The integer types in C are char, short, int, long, long long and enum.

_Bool/bool is also treated as an integer type when it comes to type promotions.

All integers have a specified conversion rank. C11 6.3.1.1, emphasis mine on the most important parts:

Every integer type has an integer conversion rank defined as follows:

— No two signed integer types shall have the same rank, even if they have the same representation.

— The rank of a signed integer type shall be greater than the rank of any signed integer type with less precision.

— The rank of long long int shall be greater than the rank of long int, which shall be greater than the rank of int, which shall be greater than the rank of short int, which shall be greater than the rank of signed char.

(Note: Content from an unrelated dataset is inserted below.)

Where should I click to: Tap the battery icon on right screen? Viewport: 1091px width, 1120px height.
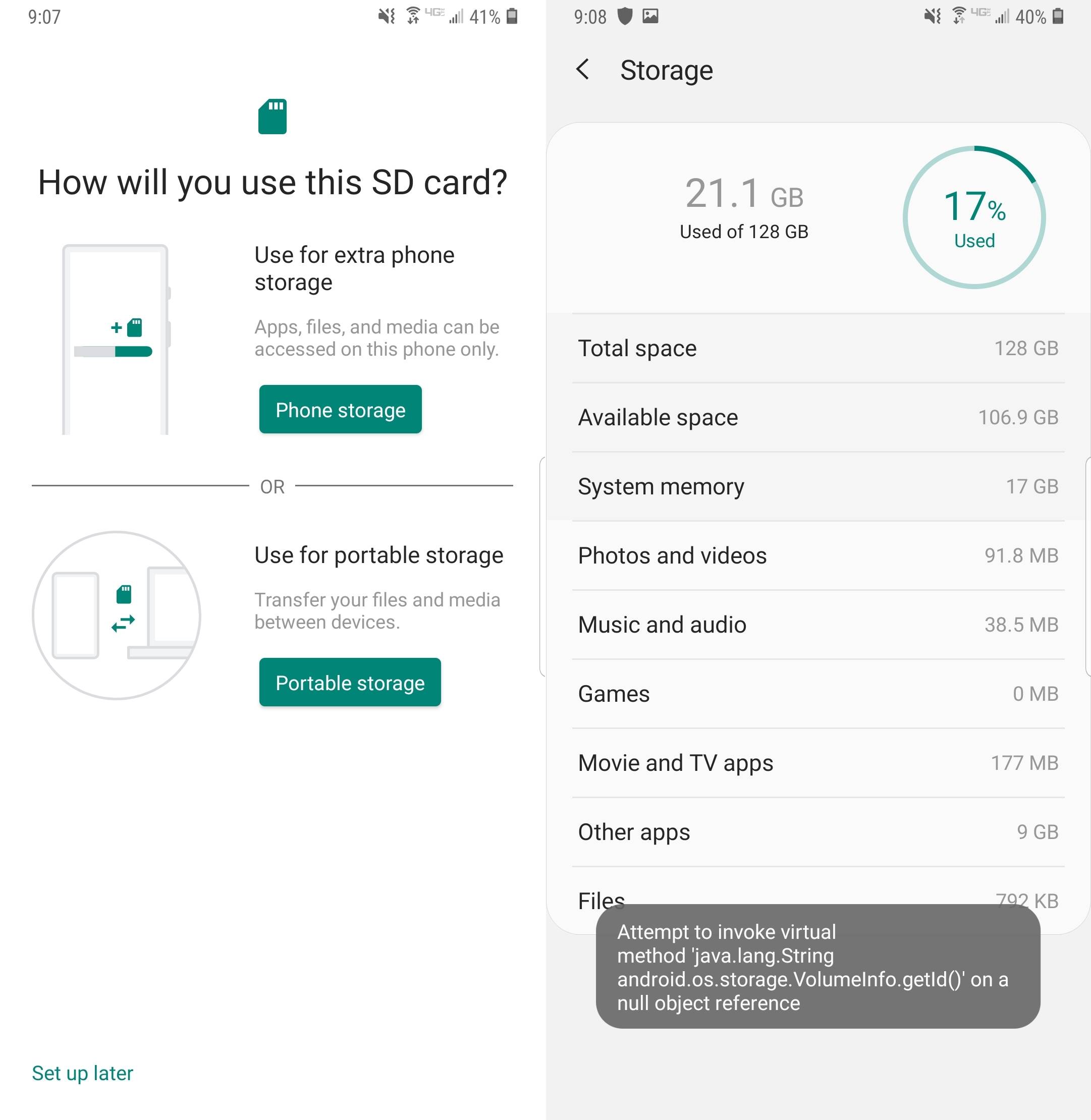[1078, 17]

— The rank of any unsigned integer type shall equal the rank of the corresponding signed integer type, if any.

— The rank of any standard integer type shall be greater than the rank of any extended integer type with the same width.

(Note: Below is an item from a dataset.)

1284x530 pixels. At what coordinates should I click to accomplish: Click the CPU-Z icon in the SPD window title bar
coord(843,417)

— The rank of char shall equal the rank of signed char and unsigned char.

— The rank of _Bool shall be less than the rank of all other standard integer types.

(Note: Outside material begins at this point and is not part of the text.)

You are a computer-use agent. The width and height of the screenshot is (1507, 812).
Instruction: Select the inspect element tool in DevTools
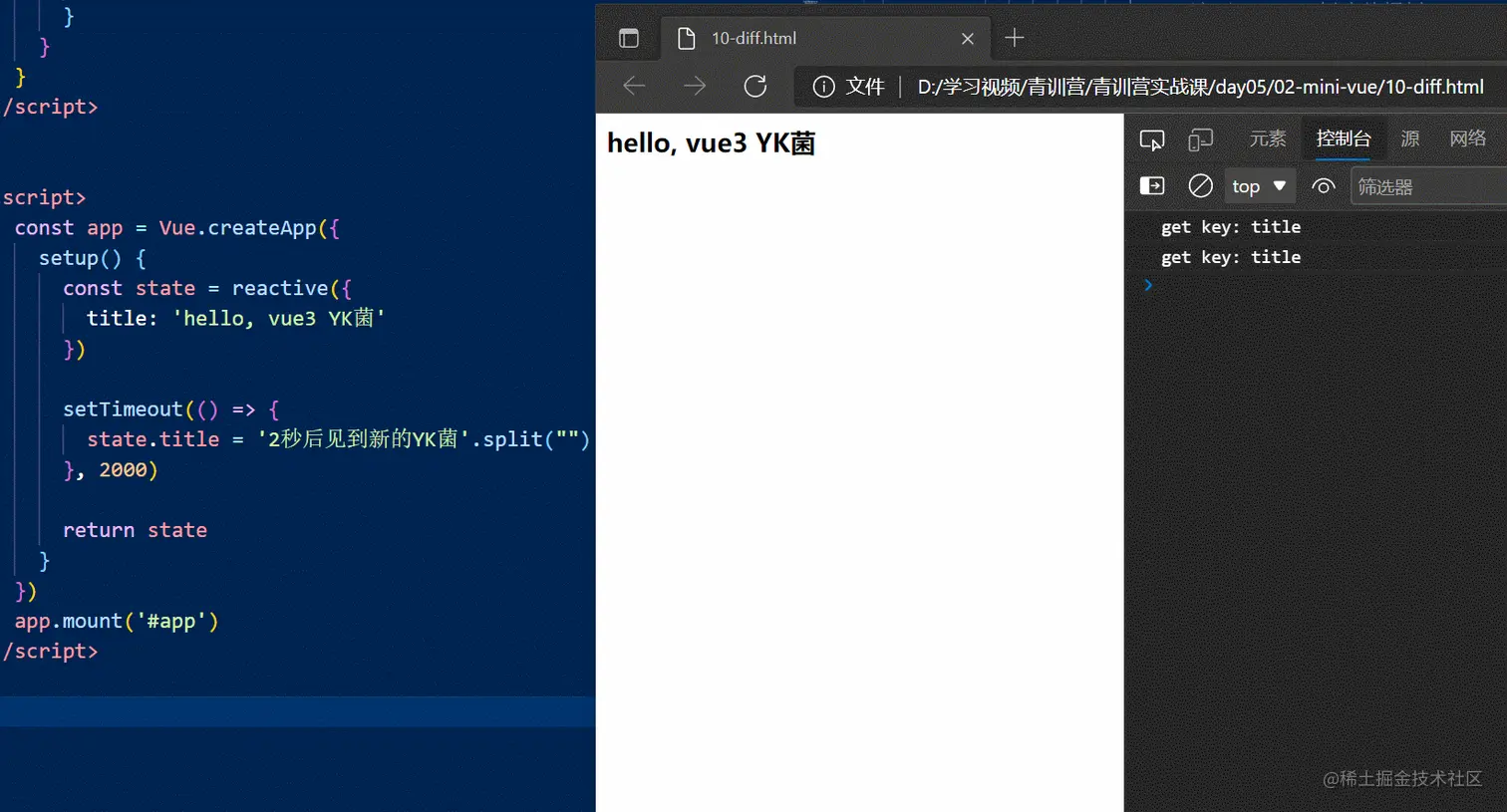pyautogui.click(x=1151, y=140)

— The rank of any enumerated type shall equal the rank of the compatible integer type (see 6.7.2.2).

The types from stdint.h sort in here too, with the same rank as whatever type they happen to correspond to on the given system. For example, int32_t has the same rank as int on a 32 bit system.

Further, C11 6.3.1.1 specifies which types are regarded as the small integer types (not a formal term):

The following may be used in an expression wherever an int or unsigned int may
be used:

— An object or expression with an integer type (other than int or unsigned int) whose integer conversion rank is less than or equal to the rank of int and unsigned int.

What this somewhat cryptic text means in practice, is that _Bool, char and short (and also int8_t, uint8_t etc) are the "small integer types". These are treated in special ways and subject to implicit promotion, as explained below.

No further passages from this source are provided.